Microsoft has not identified any mitigating factors or workarounds, so I urge you to install KB3004361 in a test environment as soon as possible, assess the risk and possible impact on your production environment and then, roll out this update to all devices within the Active Directory environment.


Related Knowledgebase articles

3000483 MS15-011: Vulnerability in Group Policy could allow remote code execution
3004361 MS15-014: Vulnerability in Group Policy could allow security feature bypass
887429 Overview of Server Message Block signing

Further reading

MS15-011 Vulnerability in Group Policy Could Allow Remote Code Execution
MS15-014 Vulnerability in Group Policy Could Allow Security Feature Bypass
MS15-011 & MS15-014: Hardening Group Policy
Security Configuration Engine Architecture

10 Responses to Vulnerabilities in Group Policy could allow security policy bypassing (MS15-011, MS15-014, CVE-2015-0008, CVE-2015-0009)


    After applying KB3004375, KB3031432, KB3000483, and KB3000483, there is no "Network Provider" section in the GPO settings (nor any UNC Hardened Access settings).

    Is there some other step that I'm missing? I'm running Server 2012 (not R2)

  2. KB3000483 adds the feature to the Windows client and Windows Server installations within scope.

    You'll find the file networkprovider.admx (and its corresponding adml file in the folder and locale of your language, for instance 'en-us') on these systems. Copy these files to the same location on the Windows device you use to manage Group Policy, or place the files in the Group Policy Central Store on your Domain Controllers.


    What happens if a DC has the patch and gpo, but the client does not? Will it cause a failure to connect?

  4. KB3000483 needs to be installed on Windows client devices and Windows Server installations used to access shared folders through UNC paths. UNC Hardened Access settings govern the client settings (even when these clients are Windows Server installations) to access servers.

    When you want RequireMutualAuthentication and RequireIntegrity and/or RequirePrivacy, then both the Windows client or Windows Server used to access Shared Folders via UNC Paths and the server hosting the Shared Folders need to be updated with KB3000483.


    I am curious as to the registry keys that are modified by these patches and what are the expected values. I am attempting to build a PowerShell script that will check a list of machines piped in from a file and have it validate the expected registry values are set correctly for the GPO and SMB version 1, 2, and 3.


    Great post. The registry settings are here: HKEY_LOCAL_MACHINESOFTWAREPoliciesMicrosoftWindowsNetworkProviderHardenedPaths


    Will this GPO have an impact on production DFS Shares ? and other shares

    • Yes, depending on the settings you specify per share, you raise the security level of the share. Some older and/or poorly written applications may not support SMB signing and/or Kerberos-based mutual authentication. These applications will break.

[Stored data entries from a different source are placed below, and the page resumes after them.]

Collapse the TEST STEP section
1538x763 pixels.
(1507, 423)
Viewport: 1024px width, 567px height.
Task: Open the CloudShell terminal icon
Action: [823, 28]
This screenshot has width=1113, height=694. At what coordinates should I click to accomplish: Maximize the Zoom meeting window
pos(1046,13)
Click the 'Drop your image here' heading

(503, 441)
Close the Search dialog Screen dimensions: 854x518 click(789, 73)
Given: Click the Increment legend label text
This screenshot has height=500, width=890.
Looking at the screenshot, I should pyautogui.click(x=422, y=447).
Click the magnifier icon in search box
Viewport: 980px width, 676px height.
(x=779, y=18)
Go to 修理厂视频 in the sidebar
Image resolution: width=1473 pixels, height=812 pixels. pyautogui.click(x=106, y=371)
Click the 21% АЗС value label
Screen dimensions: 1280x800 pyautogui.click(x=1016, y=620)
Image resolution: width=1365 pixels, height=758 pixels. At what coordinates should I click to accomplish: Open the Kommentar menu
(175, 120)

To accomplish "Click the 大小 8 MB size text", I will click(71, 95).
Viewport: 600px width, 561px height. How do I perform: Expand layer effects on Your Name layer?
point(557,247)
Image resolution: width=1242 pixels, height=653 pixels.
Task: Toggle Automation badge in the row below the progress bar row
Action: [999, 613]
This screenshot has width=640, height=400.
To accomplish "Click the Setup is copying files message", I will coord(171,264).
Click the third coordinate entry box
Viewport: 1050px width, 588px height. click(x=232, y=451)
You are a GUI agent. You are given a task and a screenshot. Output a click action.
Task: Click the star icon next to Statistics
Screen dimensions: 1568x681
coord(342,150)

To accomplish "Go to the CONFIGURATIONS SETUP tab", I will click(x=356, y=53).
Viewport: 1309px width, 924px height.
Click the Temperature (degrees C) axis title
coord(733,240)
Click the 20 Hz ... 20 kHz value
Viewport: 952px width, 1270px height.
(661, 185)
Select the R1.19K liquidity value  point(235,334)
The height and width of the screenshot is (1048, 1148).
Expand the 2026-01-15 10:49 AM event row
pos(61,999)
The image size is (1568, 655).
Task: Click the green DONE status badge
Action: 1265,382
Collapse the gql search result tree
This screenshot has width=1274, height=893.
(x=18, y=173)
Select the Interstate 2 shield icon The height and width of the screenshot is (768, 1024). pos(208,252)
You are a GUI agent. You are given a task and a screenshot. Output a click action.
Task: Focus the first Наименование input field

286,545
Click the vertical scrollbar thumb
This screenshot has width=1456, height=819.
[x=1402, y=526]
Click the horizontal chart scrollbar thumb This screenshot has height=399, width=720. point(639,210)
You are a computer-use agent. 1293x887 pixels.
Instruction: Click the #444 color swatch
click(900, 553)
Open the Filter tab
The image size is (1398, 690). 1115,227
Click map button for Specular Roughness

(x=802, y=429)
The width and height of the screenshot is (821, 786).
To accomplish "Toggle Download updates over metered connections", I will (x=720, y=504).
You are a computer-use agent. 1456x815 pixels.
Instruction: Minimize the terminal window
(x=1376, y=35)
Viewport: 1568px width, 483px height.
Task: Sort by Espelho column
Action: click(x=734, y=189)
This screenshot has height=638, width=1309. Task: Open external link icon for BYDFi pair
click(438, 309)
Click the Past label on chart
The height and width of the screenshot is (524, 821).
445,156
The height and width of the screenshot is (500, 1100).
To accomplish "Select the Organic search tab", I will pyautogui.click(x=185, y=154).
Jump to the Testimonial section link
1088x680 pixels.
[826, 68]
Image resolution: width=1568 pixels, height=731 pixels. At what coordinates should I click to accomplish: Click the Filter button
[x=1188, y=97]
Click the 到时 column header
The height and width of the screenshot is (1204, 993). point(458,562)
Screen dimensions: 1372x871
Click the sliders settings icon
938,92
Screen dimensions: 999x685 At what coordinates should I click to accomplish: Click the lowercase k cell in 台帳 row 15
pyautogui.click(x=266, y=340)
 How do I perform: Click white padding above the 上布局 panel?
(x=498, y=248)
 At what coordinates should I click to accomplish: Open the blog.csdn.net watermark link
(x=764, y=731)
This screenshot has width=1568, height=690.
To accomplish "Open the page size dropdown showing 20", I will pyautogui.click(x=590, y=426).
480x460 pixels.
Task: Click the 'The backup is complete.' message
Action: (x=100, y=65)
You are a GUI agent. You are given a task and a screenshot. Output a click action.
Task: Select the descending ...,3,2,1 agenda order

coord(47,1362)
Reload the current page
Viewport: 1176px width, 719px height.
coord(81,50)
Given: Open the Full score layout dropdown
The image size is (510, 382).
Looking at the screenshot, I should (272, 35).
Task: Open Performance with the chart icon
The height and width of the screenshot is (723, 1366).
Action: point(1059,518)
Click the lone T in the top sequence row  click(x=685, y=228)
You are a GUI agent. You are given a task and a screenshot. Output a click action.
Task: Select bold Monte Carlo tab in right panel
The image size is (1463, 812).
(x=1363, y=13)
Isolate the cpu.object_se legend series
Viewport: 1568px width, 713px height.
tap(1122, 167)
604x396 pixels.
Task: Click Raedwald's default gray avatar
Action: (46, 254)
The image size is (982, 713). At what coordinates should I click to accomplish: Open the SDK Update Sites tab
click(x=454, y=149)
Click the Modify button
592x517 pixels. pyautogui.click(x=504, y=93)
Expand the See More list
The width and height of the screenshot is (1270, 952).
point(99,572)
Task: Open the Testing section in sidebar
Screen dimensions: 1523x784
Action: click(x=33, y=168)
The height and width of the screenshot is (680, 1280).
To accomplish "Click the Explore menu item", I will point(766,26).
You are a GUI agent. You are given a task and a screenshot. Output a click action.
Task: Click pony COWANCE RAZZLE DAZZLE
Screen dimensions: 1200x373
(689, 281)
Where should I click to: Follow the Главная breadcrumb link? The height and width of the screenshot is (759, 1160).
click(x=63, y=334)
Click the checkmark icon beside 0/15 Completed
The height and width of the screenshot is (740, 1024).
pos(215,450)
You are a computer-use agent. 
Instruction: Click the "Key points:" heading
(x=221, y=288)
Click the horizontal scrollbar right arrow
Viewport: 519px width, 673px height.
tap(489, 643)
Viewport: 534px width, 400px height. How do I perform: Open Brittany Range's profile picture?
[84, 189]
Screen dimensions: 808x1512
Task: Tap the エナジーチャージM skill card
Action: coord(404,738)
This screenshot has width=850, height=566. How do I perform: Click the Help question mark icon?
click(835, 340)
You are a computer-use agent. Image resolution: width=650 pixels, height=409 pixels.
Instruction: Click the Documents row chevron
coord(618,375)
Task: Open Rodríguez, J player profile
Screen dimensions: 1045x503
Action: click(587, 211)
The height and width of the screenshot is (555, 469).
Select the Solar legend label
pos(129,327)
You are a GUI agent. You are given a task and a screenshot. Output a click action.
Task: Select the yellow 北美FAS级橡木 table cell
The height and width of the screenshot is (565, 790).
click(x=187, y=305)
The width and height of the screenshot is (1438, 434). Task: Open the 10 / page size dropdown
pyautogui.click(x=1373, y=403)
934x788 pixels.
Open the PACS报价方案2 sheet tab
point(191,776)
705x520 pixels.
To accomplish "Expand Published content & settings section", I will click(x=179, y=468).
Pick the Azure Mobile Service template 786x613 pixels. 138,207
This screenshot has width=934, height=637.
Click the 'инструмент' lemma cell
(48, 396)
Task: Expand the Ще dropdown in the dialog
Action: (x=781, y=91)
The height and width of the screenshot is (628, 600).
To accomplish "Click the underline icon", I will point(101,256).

    I was just trying to wrap my head around this and, according to the Microsoft document regarding this issue, they recommend NETLOGON and SYSVOL be protected with the hardening method.

    My issue is how to effectively test. The only way I can think of is that it would have to be against an actual domain controller and a domain joined client.

    • Hi Tyson,

      The only effective test would be with at least one Active Directory Domain Controller and each of the types of domain-joined clients (desktops, laptops, specials) in a separate test environment. You can create such an environment by restoring a backup of a Domain Controller to a virtual machine in a strictly separated networking environment. Veeam's SureBackup and Microsoft's Azure Site Recovery Services both offer the functionality to create an environment that fulfills the latter requirement.